Andrej Karpathy’s AutoResearch vision imagines LLMs running scientific research autonomously. The hard problem isn’t getting an LLM to write code or run experiments — it’s keeping it coherent across sessions, preventing it from repeating failed approaches, and building on prior results instead of starting fresh each time.

Synth demonstrates that the solution is embarrassingly simple: give the LLM a lab notebook. A journal.md for chronological observations and an experiments.md for structured records, one set per research stream. The LLM reads these at the start of each session, picks up where it left off, and adds its new findings. No vector databases, no RAG pipelines, no special memory systems. Just markdown files in a notes/ directory.

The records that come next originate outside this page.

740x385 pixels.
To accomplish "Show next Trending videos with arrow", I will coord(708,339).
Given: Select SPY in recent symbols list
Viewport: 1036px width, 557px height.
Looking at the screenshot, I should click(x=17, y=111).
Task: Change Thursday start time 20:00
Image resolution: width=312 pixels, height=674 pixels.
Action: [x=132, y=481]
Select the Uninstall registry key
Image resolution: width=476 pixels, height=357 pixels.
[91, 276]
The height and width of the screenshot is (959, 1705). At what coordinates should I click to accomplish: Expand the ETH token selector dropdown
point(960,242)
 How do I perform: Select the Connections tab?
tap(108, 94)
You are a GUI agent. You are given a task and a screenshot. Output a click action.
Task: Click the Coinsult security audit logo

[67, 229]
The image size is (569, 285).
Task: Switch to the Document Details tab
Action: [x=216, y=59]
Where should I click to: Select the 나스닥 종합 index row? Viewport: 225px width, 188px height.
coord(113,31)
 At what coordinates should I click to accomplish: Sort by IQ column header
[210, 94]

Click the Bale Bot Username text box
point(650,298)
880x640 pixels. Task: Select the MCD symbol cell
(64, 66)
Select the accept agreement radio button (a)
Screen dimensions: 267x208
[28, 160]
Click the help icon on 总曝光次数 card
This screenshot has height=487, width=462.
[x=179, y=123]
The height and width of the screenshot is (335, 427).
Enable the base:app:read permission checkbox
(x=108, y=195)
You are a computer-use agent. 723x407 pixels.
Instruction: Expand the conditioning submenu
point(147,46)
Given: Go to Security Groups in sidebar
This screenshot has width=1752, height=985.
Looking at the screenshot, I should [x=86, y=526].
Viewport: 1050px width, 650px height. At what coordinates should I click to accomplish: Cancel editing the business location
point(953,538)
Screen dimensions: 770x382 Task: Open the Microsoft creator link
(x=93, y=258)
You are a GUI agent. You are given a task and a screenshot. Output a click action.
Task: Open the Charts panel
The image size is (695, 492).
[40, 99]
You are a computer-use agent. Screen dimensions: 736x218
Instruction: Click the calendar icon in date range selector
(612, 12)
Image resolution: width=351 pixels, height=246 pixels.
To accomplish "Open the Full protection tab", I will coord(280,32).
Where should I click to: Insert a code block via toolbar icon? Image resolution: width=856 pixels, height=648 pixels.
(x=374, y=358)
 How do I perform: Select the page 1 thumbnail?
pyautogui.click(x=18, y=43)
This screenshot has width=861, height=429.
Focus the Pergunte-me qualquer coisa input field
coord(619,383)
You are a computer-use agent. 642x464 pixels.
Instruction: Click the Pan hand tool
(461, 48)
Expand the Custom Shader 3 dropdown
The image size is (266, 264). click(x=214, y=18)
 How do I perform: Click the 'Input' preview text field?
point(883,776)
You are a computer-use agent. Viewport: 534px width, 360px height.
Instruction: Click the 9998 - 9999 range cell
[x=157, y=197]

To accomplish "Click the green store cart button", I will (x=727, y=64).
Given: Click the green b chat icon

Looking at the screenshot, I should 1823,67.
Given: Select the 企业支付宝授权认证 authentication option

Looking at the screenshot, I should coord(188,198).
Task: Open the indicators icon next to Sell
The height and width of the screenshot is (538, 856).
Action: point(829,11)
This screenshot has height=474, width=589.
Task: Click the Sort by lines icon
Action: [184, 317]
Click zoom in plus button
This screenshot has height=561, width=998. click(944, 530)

The notebook works because it does exactly what a lab notebook does for a human researcher: it externalises working memory into a persistent, structured, reviewable format. The LLM doesn’t need to “remember” what it tried — it reads its own notes.

The Group B → C → E arc is the strongest evidence of the method working as intended. Group B’s manual mapping of per-task locality (35 experiments). Group C’s lift of the primitive into the NEAT genome and the niche dynamics rediscovering the same per-task findings without supervision. Group E’s mechanism for the structural blocker Group C surfaced. Each stream builds on the previous, each phase’s negatives become the next phase’s research questions, and the LLM keeps the thread for weeks of work at a time.

This project is a collaboration between a human (project setup, direction, review) and Claude Code (experiment design, implementation, execution, analysis, and writing — including this site). The commit history shows the full arc.